• **EXCERPT TO READ**:
════════════════════

HB 4045 Public Safety Workforce Stabilization Act

Summary: HB4045 adds the “hazardous” category to PERS for 911 operators as well as Oregon State Hospital employees that work directly with patients who are members of Tier 3, Oregon Public Service Retirement Plan (OPSRP).


  1. What is the normal retirement age for a member of the pension program who retires from service as a person in a hazardous position?

    1. General Service employees:

      1. (A) 65 years of age; or

      2. (B) 58 with 30 years of service 

    2. NEW - Hazardous position: 

      1. (A) 60 years of age; or

      2. (B) 58 years of age if the member has 25 or more years of retirement credit.

  2. What is the percentage that the average final salary and number of years is multiplied by for those in the new Hazardous position category?   

    1. Hazardous position: For service in a hazardous position, 1.8 percent of final average salary multiplied by the number of years of retirement credit attributable to service in a hazardous position.

════════════════════

• **DATA UNDER STUDY**:
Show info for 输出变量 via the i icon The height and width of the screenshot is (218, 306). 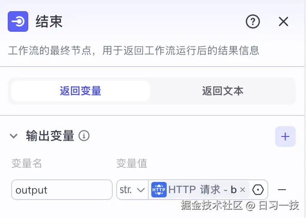click(x=84, y=136)
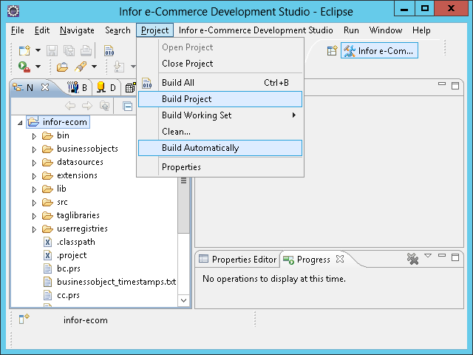Viewport: 473px width, 355px height.
Task: Click the Open Task briefcase toolbar icon
Action: pyautogui.click(x=64, y=67)
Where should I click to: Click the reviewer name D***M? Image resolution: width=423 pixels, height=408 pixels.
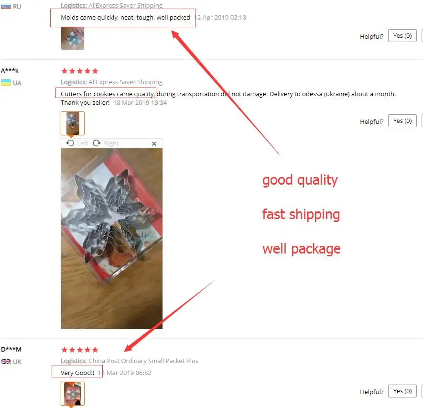pos(11,349)
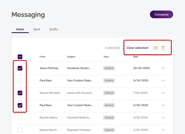Open more options for Kelsey Racich message
The height and width of the screenshot is (134, 185).
[x=163, y=130]
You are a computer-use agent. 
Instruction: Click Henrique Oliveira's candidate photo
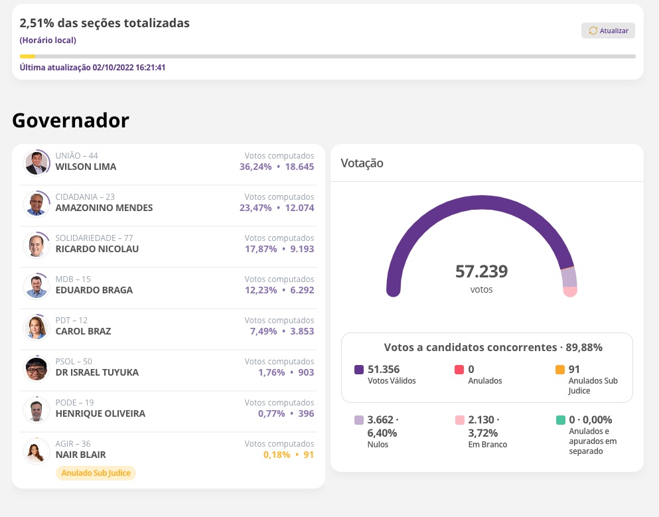(x=37, y=409)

════════════════════

• **TASK OBJECTIVE**:
Carry on the HB 4045 bill summary from where it stops. The data has nothing to do with the work here and can be ignored.

• **RESPONSE**:
    2. To determine what your monthly retirement income will be, PERS uses a formula, with a percentage that varies depending on your service type: 1.8% × years of total retirement credit × final average salary

  3. When does HB4045 go into effect? 

    1. HB 4045 goes into effect in 2030. Qualifying employees’ eligibility is retroactive to 2019. 

  4. Who qualifies for the hazardous position category at Oregon State Hospital? 

    1. PERS will make a determination with recommendation from OHA. The current definition states: “Employees of the Oregon State Hospital who have direct contact with patients.” 

Public Employees Retirement System (PERS)

  1. You are an OPSRP membe​​r if you were first hired by a PERS-participating employer after August 28, 2003.

  2. While OPSRP has two parts — your pension and your Individual Account Program (IAP) — your IAP is the only account-based benefit in your retirement plan.​ What “account-based” means is that contributions are deposited into an account and invested for you, over time, to help build a pot of money for your retirement. Your PERS contributions (6% of your salary, whether paid by you or your employer) have gone into your IAP, which is invested in a target-date fund based on your year of birth.

  3. Your retirement credit is the amount of time (months and years) you have worked in a PERS-qualifying position. One month of retirement credit is earned for each major fraction of a month worked.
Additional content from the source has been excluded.